Your instructions » Can you rewrite everything from the line containing "You are a computer-use" down to the end of the listing, substituting "progress bar" for "filled bar" and leaving all else unchanged? Omit the pictures from your answer.

Input data »
*-*-*

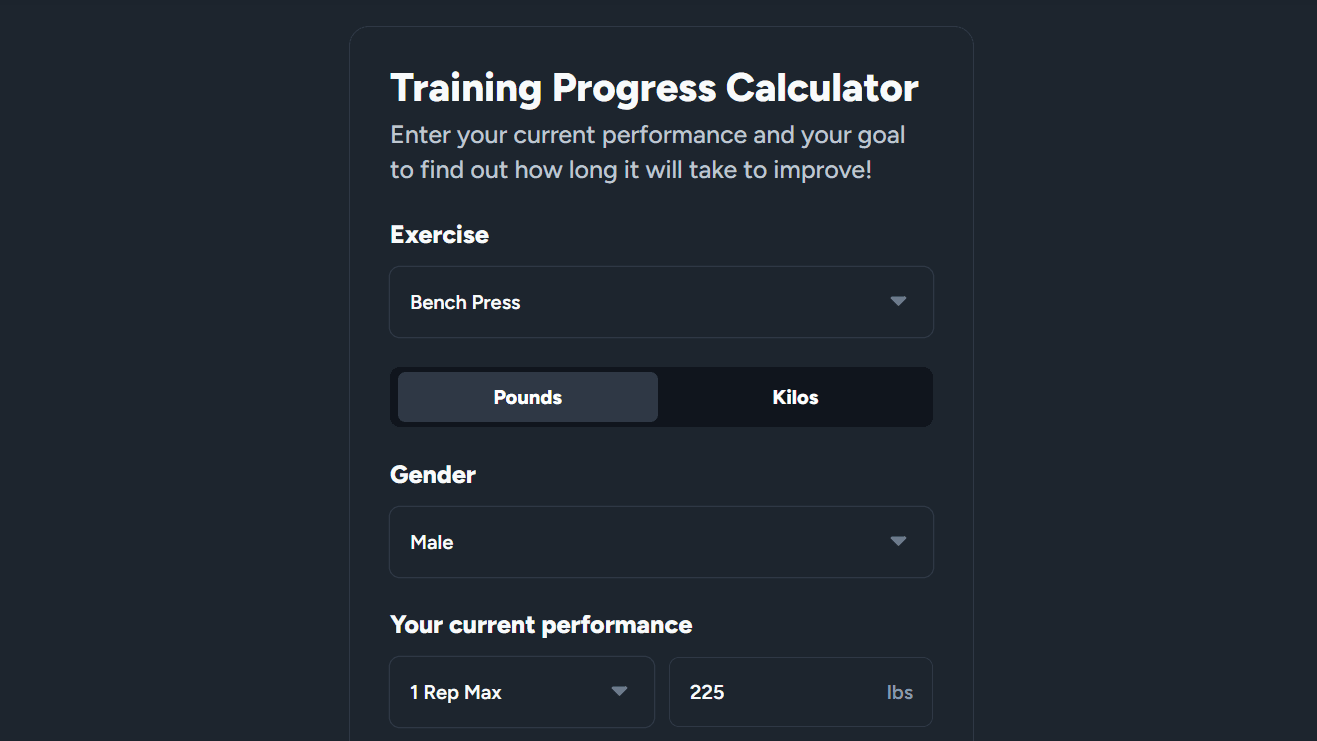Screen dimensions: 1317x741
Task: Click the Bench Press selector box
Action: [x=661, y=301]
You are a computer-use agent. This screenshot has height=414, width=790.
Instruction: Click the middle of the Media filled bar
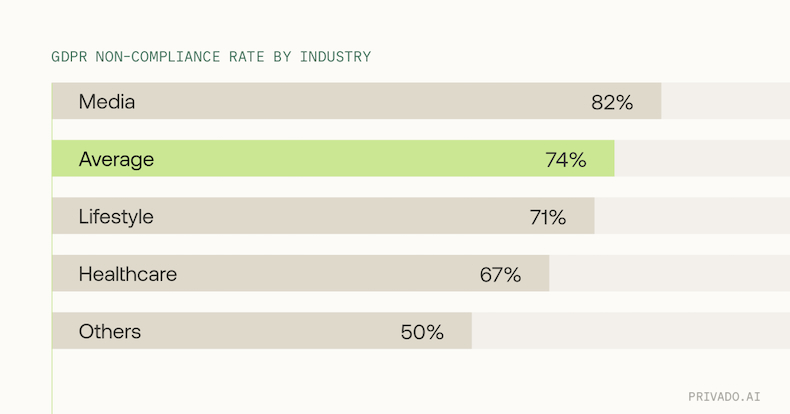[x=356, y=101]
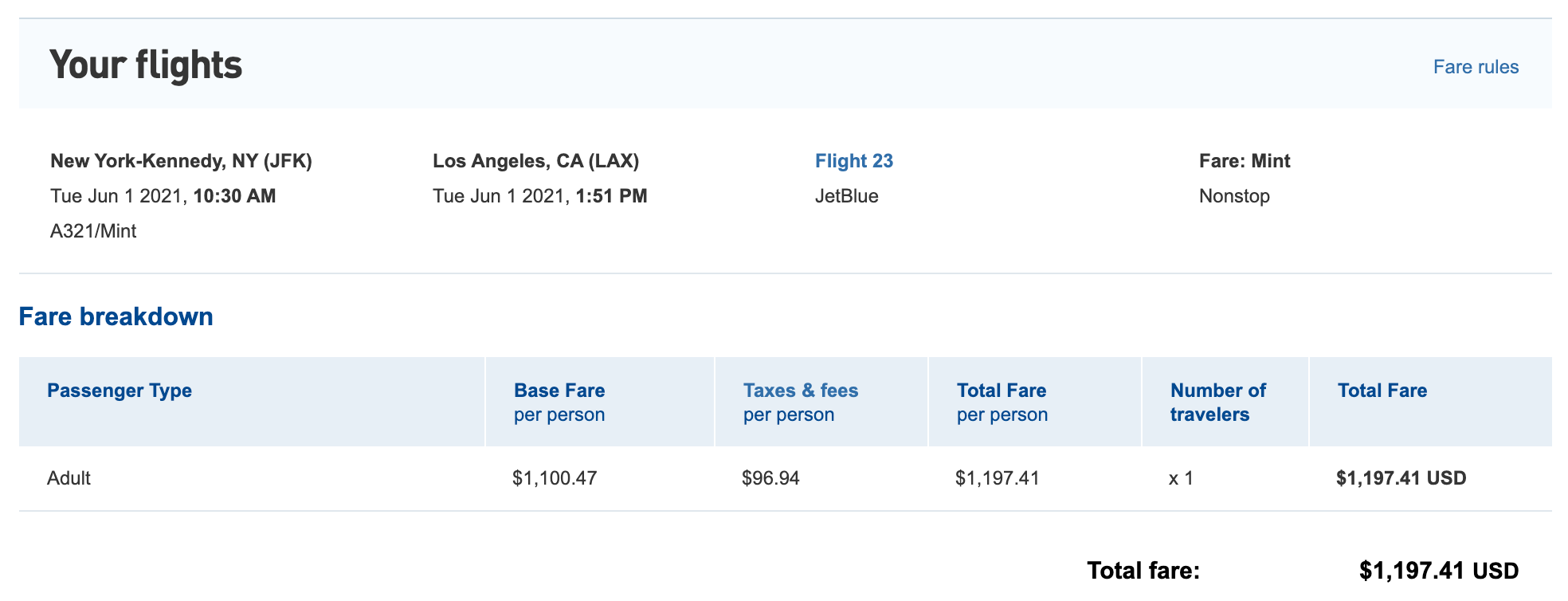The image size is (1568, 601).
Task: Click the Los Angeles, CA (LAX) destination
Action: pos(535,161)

*-*-*

Answer in full »
You are a computer-use agent. This screenshot has height=414, width=790.
Instruction: Click the middle of the Media progress bar
[x=356, y=101]
The image size is (1568, 601).
Task: Click the Los Angeles, CA (LAX) destination
Action: pos(535,161)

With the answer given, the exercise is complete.